À cet égard, leur plan repose sur cinq piliers clés :

  • Restructurer le secteur financier pour rétablir la viabilité des banques et leur capacité à allouer efficacement les ressources pour soutenir une reprise ;
  • Mettre en œuvre de réformes budgétaires associées à la proposition de restructuration de la dette publique extérieure. Cette mise en œuvre garantira la viabilité de la dette et créera un espace pour investir dans les dépenses sociales, la reconstruction et les infrastructures ;
  • Réformer les entreprises publiques, notamment dans le secteur de l’énergie, pour fournir des services de qualité sans épuiser les ressources publiques ;
  • Renforcer les cadres de gouvernance, de lutte contre la corruption et de lutte contre le blanchiment d’argent et le financement du terrorisme (LBC/FT) afin d’améliorer la transparence et la responsabilité, notamment en modernisant le cadre juridique de la banque centrale et les dispositifs de gouvernance et de responsabilité ;
  • Établir un système monétaire et de taux de change crédible et transparent.

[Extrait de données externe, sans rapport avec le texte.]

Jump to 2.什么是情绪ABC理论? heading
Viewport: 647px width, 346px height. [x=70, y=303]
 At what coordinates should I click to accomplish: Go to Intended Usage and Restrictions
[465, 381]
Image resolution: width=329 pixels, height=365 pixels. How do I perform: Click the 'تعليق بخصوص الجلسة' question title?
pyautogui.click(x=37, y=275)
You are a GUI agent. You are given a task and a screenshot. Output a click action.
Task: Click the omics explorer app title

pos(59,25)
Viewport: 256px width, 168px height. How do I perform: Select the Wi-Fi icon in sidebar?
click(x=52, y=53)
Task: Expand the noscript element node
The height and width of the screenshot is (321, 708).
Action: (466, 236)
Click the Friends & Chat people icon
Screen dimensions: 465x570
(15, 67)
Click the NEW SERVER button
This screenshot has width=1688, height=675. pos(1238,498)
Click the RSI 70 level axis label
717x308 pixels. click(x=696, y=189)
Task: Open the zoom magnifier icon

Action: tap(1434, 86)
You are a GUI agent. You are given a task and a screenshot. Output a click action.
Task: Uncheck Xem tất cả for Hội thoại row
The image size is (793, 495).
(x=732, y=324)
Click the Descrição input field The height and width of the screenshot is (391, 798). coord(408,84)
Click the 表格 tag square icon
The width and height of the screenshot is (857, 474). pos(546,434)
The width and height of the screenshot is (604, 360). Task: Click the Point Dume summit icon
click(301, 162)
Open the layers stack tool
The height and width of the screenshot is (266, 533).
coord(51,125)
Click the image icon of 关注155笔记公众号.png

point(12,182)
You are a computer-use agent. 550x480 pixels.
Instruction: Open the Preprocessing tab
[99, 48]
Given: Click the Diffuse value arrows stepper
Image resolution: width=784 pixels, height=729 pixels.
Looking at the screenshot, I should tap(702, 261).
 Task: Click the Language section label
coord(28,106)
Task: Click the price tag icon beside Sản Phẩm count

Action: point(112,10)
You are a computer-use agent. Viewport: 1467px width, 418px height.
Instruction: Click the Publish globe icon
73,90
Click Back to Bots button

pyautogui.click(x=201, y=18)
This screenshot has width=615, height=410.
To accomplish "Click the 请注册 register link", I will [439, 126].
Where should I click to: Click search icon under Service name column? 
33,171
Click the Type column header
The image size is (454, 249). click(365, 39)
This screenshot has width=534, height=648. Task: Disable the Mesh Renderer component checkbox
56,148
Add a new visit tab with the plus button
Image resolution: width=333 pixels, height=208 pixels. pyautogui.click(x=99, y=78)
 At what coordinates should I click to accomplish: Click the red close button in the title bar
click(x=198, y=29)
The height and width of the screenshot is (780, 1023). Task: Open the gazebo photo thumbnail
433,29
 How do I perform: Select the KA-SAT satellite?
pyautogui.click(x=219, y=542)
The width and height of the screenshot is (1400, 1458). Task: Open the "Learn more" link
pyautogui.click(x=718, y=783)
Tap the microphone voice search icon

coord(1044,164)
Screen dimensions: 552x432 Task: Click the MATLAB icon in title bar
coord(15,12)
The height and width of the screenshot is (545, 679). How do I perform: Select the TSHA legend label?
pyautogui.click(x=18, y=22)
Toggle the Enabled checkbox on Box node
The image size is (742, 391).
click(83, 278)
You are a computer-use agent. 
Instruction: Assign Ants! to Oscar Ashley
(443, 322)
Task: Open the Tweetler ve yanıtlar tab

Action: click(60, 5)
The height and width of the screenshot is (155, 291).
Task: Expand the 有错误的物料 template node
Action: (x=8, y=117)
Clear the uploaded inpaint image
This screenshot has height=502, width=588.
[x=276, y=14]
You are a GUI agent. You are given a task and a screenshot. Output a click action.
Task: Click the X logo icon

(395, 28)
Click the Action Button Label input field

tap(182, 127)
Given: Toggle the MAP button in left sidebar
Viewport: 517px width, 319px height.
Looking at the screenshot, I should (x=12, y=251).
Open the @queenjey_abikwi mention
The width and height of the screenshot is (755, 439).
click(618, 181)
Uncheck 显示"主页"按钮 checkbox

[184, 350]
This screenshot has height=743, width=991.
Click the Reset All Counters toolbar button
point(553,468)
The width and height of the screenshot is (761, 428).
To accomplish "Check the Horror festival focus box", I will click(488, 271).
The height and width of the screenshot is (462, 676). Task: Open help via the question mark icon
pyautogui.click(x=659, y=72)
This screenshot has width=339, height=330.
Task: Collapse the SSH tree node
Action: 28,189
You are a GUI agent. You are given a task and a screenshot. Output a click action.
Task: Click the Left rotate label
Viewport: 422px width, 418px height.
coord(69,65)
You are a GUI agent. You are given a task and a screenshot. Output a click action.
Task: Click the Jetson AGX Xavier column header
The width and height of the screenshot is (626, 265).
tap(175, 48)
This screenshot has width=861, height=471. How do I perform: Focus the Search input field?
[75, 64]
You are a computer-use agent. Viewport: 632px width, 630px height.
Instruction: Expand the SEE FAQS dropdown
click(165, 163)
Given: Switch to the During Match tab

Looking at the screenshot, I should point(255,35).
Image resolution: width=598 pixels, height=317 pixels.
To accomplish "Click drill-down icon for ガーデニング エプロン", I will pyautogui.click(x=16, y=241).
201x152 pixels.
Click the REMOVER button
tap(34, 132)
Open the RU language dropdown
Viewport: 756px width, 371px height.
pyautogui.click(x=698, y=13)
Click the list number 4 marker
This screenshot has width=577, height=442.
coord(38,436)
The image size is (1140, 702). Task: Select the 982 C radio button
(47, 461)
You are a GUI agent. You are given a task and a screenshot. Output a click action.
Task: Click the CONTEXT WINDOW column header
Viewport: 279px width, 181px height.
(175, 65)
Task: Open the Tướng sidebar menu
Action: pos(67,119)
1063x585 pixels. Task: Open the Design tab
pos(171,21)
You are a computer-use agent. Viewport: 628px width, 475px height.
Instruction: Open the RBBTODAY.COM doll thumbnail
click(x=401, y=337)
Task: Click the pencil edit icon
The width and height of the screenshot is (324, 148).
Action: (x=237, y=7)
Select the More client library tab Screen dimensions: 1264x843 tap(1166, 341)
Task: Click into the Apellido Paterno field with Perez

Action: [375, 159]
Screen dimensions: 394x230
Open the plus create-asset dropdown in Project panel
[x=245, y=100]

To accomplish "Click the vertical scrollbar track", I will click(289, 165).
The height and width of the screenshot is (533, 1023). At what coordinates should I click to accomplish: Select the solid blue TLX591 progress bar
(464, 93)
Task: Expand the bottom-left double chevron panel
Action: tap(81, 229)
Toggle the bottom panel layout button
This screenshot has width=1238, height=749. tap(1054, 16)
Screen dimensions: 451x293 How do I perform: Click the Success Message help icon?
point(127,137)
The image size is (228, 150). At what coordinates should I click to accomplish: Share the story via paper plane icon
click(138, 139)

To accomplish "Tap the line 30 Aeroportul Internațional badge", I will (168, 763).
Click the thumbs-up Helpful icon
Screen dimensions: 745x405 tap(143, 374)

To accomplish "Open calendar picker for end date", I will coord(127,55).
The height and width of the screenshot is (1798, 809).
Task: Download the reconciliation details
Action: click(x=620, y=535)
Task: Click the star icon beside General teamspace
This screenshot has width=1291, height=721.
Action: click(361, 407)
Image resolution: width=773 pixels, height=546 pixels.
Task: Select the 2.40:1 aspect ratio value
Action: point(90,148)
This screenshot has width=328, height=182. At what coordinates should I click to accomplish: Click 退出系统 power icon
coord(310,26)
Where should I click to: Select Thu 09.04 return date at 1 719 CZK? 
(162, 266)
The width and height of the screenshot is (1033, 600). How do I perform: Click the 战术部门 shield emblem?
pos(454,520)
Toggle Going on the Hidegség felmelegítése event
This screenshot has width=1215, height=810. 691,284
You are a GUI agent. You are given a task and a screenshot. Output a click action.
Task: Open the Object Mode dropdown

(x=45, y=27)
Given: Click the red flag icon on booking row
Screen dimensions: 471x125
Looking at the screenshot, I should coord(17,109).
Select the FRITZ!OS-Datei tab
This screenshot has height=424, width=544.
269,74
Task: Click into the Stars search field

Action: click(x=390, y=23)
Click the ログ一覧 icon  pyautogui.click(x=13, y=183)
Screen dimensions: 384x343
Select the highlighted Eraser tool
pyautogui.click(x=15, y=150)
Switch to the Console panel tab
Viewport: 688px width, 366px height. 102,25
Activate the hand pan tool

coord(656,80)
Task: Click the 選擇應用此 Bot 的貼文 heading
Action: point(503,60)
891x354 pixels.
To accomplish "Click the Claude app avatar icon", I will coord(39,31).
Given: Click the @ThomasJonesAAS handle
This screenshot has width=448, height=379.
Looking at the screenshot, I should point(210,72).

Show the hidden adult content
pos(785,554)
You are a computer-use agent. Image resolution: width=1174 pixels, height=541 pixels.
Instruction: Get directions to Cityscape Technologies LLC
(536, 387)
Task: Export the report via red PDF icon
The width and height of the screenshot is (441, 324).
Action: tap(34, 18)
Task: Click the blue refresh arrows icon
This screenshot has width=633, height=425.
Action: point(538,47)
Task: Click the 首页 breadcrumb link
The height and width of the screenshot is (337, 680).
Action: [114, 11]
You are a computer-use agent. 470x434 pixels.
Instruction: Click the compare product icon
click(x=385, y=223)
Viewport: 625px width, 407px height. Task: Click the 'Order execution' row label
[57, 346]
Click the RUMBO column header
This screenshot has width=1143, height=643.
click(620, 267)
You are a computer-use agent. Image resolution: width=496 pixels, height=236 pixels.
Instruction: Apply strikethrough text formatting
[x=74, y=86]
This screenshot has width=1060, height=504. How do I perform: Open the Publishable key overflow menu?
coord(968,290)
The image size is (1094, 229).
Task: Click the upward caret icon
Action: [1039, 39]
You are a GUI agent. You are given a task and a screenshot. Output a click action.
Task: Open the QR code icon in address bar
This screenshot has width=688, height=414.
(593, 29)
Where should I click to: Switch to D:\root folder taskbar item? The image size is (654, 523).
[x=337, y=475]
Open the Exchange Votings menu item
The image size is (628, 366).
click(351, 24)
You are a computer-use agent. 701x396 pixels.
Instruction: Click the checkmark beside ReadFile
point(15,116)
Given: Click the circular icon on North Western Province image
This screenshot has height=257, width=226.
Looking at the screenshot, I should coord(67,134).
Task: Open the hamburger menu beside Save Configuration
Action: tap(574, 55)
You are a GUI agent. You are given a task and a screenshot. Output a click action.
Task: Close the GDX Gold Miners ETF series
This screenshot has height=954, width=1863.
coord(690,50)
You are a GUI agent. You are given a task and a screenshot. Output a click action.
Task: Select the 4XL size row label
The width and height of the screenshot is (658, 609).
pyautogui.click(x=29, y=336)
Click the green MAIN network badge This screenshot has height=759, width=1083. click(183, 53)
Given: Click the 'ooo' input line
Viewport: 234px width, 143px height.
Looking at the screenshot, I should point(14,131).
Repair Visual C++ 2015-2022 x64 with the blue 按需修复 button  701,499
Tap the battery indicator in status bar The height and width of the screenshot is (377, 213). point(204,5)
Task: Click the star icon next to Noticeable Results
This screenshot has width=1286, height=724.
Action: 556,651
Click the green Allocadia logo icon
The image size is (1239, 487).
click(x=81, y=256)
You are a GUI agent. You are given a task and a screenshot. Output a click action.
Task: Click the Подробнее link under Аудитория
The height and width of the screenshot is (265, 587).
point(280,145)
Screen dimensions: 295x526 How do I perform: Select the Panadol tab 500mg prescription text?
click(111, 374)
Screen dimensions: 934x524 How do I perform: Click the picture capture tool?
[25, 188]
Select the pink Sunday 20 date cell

" Des politiques et des réformes décisives dans ces domaines, ainsi qu’un financement extérieur important, sont nécessaires pour atteindre les objectifs des autorités au cours des prochaines années ", estime le FMI.

Restructuration de la dette

Le FMI a néanmoins rappelé que ce programme devra être complété par la restructuration de la dette publique extérieure libanaise avec l’objectif d’y faire participer suffisamment les créanciers pour rétablir la viabilité de la dette.  " Le Liban est confronté à une crise sans précédent, qui a entraîné une contraction économique dramatique et une forte augmentation de la pauvreté, du chômage et de l’émigration ", a souligné Ernesto Ramirez Rigo, après la signature de l’accord.

Environ 80% de la population libanaise sont en effet plongés dans la pauvreté. Le responsable du FMI a souligné que cette crise est " une manifestation de vulnérabilités profondes et persistantes générées par de nombreuses années de politiques macroéconomiques non viables qui ont alimenté d’importants déficits ". Il a aussi noté que les autorités avaient apporté leur soutien à un taux de change surévalué et que le secteur financier était surdimensionné. Enfin, il a relevé de " graves problèmes de responsabilité et de transparence ". Autant de problématiques auxquelles les autorités libanaises devront répondre. En outre, la crise a été aggravée par la pandémie de Covid-19 et l’explosion du port de Beyrouth en août 2020, et plus récemment par la guerre en Ukraine.

Aoun : des réformes efficaces

Réagissant à la signature de l’accord, le président Michel Aoun a jugé nécessaire " la mise en oeuvre de politiques et de réformes efficaces afin de dynamiser l’économie, rétablir la confiance dans le pays ". Il a jugé tout aussi indispensables, " une reconnaissance franche des pertes au niveau du système financier et un accord au sujet des moyens de les régler ".